[Stored data entries]
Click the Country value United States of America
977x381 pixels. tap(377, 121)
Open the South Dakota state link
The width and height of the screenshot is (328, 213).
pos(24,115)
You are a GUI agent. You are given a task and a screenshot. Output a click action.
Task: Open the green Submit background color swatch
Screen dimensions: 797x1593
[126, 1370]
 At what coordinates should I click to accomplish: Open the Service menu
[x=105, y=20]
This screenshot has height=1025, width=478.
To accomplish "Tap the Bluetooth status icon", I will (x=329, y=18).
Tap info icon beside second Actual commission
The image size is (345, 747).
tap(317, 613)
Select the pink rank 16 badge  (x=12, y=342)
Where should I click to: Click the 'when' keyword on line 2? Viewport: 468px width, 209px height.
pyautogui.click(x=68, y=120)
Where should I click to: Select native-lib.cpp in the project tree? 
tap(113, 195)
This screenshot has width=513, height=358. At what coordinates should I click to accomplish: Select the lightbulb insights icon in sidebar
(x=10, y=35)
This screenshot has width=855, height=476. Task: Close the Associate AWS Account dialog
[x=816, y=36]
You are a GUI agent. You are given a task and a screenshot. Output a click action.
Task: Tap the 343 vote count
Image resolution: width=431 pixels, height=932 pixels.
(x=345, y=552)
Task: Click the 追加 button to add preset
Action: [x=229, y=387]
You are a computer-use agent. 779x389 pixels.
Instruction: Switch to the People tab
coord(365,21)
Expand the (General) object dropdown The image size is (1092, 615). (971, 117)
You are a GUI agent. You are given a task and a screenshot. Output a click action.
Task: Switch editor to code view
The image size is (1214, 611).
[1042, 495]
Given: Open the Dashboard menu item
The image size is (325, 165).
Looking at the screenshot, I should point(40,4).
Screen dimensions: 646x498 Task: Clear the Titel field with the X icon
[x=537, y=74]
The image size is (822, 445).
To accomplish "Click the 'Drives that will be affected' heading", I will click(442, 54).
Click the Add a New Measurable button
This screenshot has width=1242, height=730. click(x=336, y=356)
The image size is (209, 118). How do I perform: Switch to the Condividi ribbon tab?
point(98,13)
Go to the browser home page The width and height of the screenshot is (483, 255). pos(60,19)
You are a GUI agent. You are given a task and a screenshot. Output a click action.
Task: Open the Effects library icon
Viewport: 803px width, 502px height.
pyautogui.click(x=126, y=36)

TASK REQUIREMENTS: Word for word, write out all of the entries.

RESULT:
Click the Country value United States of America
977x381 pixels. tap(377, 121)
Open the South Dakota state link
The width and height of the screenshot is (328, 213).
pos(24,115)
You are a GUI agent. You are given a task and a screenshot. Output a click action.
Task: Open the green Submit background color swatch
Screen dimensions: 797x1593
[126, 1370]
 At what coordinates should I click to accomplish: Open the Service menu
[x=105, y=20]
This screenshot has height=1025, width=478.
To accomplish "Tap the Bluetooth status icon", I will (x=329, y=18).
Tap info icon beside second Actual commission
The image size is (345, 747).
tap(317, 613)
Select the pink rank 16 badge  (x=12, y=342)
Where should I click to: Click the 'when' keyword on line 2? Viewport: 468px width, 209px height.
pyautogui.click(x=68, y=120)
Where should I click to: Select native-lib.cpp in the project tree? 
tap(113, 195)
This screenshot has width=513, height=358. At what coordinates should I click to accomplish: Select the lightbulb insights icon in sidebar
(x=10, y=35)
This screenshot has width=855, height=476. Task: Close the Associate AWS Account dialog
[x=816, y=36]
You are a GUI agent. You are given a task and a screenshot. Output a click action.
Task: Tap the 343 vote count
Image resolution: width=431 pixels, height=932 pixels.
(x=345, y=552)
Task: Click the 追加 button to add preset
Action: [x=229, y=387]
You are a computer-use agent. 779x389 pixels.
Instruction: Switch to the People tab
coord(365,21)
Expand the (General) object dropdown The image size is (1092, 615). (971, 117)
You are a GUI agent. You are given a task and a screenshot. Output a click action.
Task: Switch editor to code view
The image size is (1214, 611).
[1042, 495]
Given: Open the Dashboard menu item
The image size is (325, 165).
Looking at the screenshot, I should point(40,4).
Screen dimensions: 646x498 Task: Clear the Titel field with the X icon
[x=537, y=74]
The image size is (822, 445).
To accomplish "Click the 'Drives that will be affected' heading", I will click(442, 54).
Click the Add a New Measurable button
This screenshot has width=1242, height=730. click(x=336, y=356)
The image size is (209, 118). How do I perform: Switch to the Condividi ribbon tab?
point(98,13)
Go to the browser home page The width and height of the screenshot is (483, 255). pos(60,19)
You are a GUI agent. You are given a task and a screenshot. Output a click action.
Task: Open the Effects library icon
Viewport: 803px width, 502px height.
pyautogui.click(x=126, y=36)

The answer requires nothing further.